A month ago a dozen teachers at the International High School in Prospect Heights refused to administer it. International high schools serve students that have spent less than four years in the country and many were bound to fail the English test.

On the other hand, students from elite high schools may have been offended by its simplicity. “I personally felt, when I took the exam, it was a waste of my time,” said Marcus, who picked Princeton out of five colleges that accepted him. He thus ignored the essay’s topic and wrote “a stern letter” protesting the test instead.

“In my school, students are very disdainful of the test, myself included,” seconded Jessie Wang, a senior at Benjamin N. Cardozo High School and another student member of the panel.

She said the test doesn’t even fit all students within one school, as there are regular classes, honors classes, and Advancement Placement classes, all with different levels of proficiency. “For [advanced] students to get the same exact test, it is kind of a slap in the face,” Wang said.

Wang suggested using a “portfolio assessment” instead, rating teachers on the sum of materials his or her class produced over the year. “There’s just so much material that we have already and its all well-rounded, in-depth material,” she said. Unfortunately, the state law doesn’t allow such an option.

Too Much Testing
Another critique was that the test adds to a barrage of existing high school tests. “Give ’em a break,” said panel member Laura Zingmond, an author of over 300 school reviews on the InsideSchools.org portal. Her daughter goes to NYC Lab School as well.

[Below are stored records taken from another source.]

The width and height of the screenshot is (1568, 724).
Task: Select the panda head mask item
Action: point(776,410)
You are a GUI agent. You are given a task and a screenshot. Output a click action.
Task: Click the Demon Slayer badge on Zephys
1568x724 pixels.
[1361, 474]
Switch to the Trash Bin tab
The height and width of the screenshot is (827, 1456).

Zingmond asked the DOE to consider that high school sophomores may need to go through five regents exams, the PSAT and SAT, subject SAT, ACT, and AP tests.

The newly added test created a “logistical nightmare” for schools, Zingmond said. “A lot of quality instruction time, I think, was lost to it.”

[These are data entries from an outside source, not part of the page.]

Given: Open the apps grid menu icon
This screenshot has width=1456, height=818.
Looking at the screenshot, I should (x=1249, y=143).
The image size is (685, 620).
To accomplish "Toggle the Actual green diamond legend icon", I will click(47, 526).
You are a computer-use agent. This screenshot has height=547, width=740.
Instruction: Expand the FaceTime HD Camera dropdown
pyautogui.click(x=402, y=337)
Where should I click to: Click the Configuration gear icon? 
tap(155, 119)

DOE Chief Strategy Officer Josh Wallack said at the panel meeting that people shouldn’t think that the test serves only to evaluate teachers. “The ultimate goal of the assessments that we’re giving right now is to make sure we’re tracking what students are learning, how well they are learning, so that we can adjust our instruction to best meet the needs of our students,” he said.

That seems to be the only motivation for students to give the test their best, apart from not getting their teachers fired.

As for quality of the test, Wallack repeated multiple times it’s the first time it’s been administered. “We hope [the test] will get better over time,” he said.

Dawn of Change
Schools Chancellor Carmen Fariña said she wants to reduce the stress of testing. “I don’t want to hear kids crying and I think a lot of that comes from the stress in the classrooms from test prep,” she said.

“Good teaching will get you where you need to be,” she said. “Test prep will make you a robot and not get you where you want to be.”

Also, following requirements of a recent change in the state law, Fariña reshuffled middle school grade promotion policy so it no longer depends on standardized test scores as a primary factor.

But when it came to the testing itself Fariña noted state and federal regulations require it. On the contrary, she said if teachers spend time studying the test results, they can improve their instruction.

Still, Fariña’s overall tone was appreciated. “I’m really elated by what I’m hearing,” Wang said. And Marcus agreed. “As a student, as a product of the system, this is a huge breath of fresh air,” he said. “This is definitely a good first step in a series of steps that should be taken to really de-emphasize the high-stakes testing.”